Without any doubt, the reason can be attributed to the tremendous volume of data that is generated and managed in the segment.
Machine learning comes to the fore to help decipher valuable insights hidden in the vast heaps of data sets. Patterns and correlations of sequences and events often not visible to the naked eye are superseded by the ability of ML to learn, derive, and predict data-driven insights.
As a result of attaining valuable data-driven insights, ML enables FinTech providers to discover new business opportunities and develop proactive strategies. And that's not all it does.
Machine Learning Benefits in Finance Sector
Here are some more specific applications and benefits of machine learning platform in finance that can help FinTech providers achieve a distinct competitive edge:
1. More Loan Approvals with Lower Risks
The interest in new lending models such as Peer-to-Peer (P2P) lending, sometimes called “social” or “crowd” lending, has paved the way for novel credit scoring mechanisms.
Credit scoring is one of the most beneficial applications of machine learning that provides lenders with unique insights to assess an individual's creditworthiness.
Using alternate data points, machine learning platforms can dig deeper into thousands of factors, such as data from social profiles, telecommunications companies, utilities, rent payments, and even health checkup records, to generate an accurate risk score.
2. Fraud Detection and Prevention
Fraud in the finance sector is a complex problem for all fintech providers, regardless of their size or number of customers.

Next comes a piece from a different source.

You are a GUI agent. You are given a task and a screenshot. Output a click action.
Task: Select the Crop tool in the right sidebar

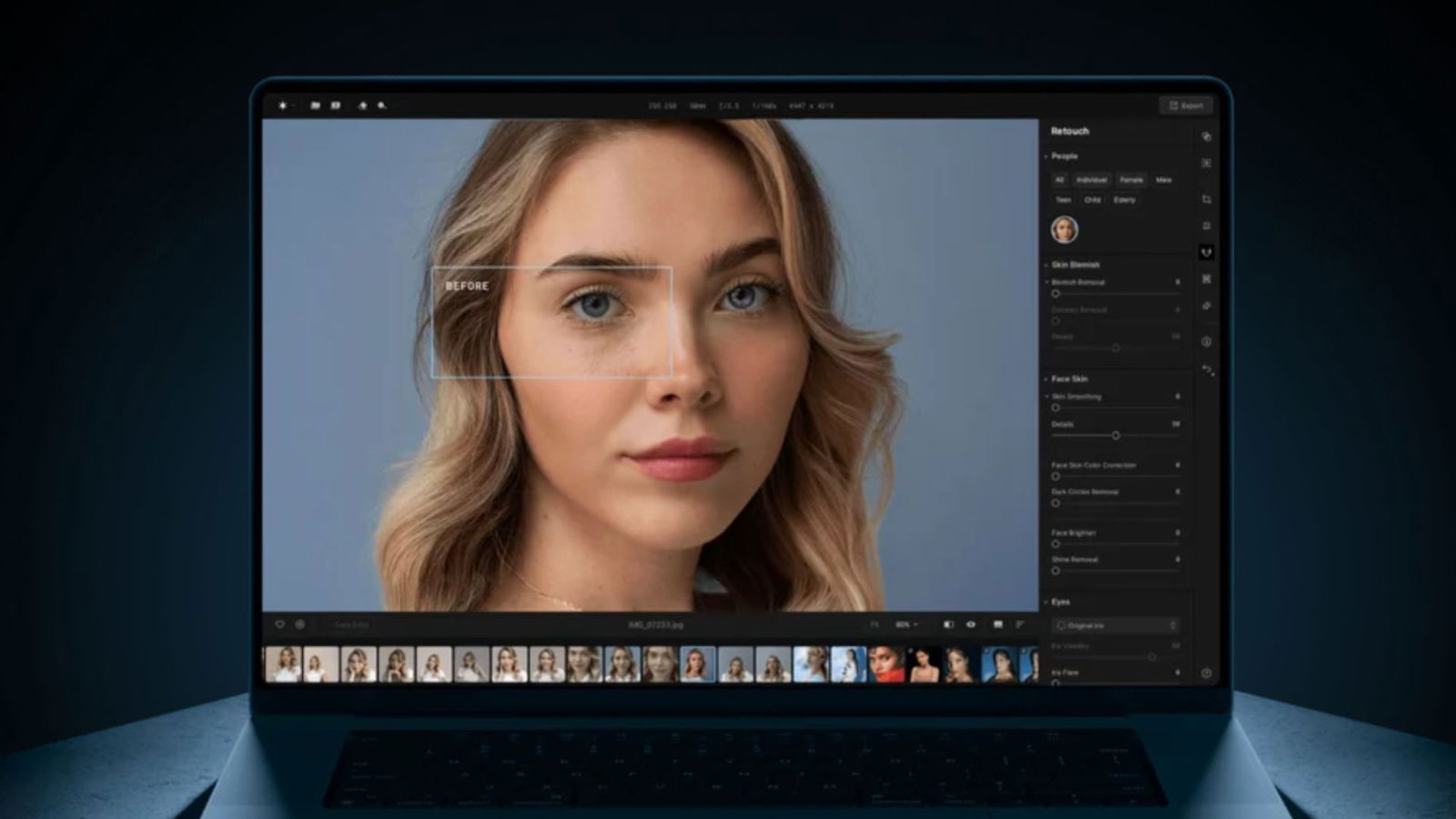1208,198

Machine learning platforms hold a solution to help the industry by separating the bad and good patterns to swiftly detect anomalous activities.
For example, ML models can identify unusual activity in the course of an online transaction. Unlike a human agent, the ML algorithms can quickly assess the transaction details against thousands of data points to determine whether the attempted transaction is authentic or not.
That can not only prevent many instances of fraud, but also dissuade it from happening in the first place.
3. Compliance and Regulatory Requirements
The finance industry's ever-changing regulations are a big hassle to deal with and might prove costly when finance companies fail to comply.
ML platforms can automatically track and monitor regulatory changes and ensure that customer transactions comply with the regulatory requirements.
Besides that, the time-consuming and tricky tasks of generating compliance reports can be performed by machines with ease.
4. Enrich Customer Experience
One reason why FinTech services choose to invest in a machine learning platform over traditional legacy systems is because of the superior prowess of ML systems.
ML algorithms crunch chunks of data to identify what exactly the customer wants so that financial entities can tailor personalized products or services accordingly.
The benefits of AI and ML for the banking and finance segments, in particular, are beginning to play a pivotal role in various processes of loan approvals, fraud prevention, compliance requirements, customer experience and more.
Yet, not many financial institutions and startups have embraced machine learning as a critical driver for success. It's high time for the finance sector to jump on this trend and leverage machine learning tools, algorithms and computing capacities to stand out from the crowd.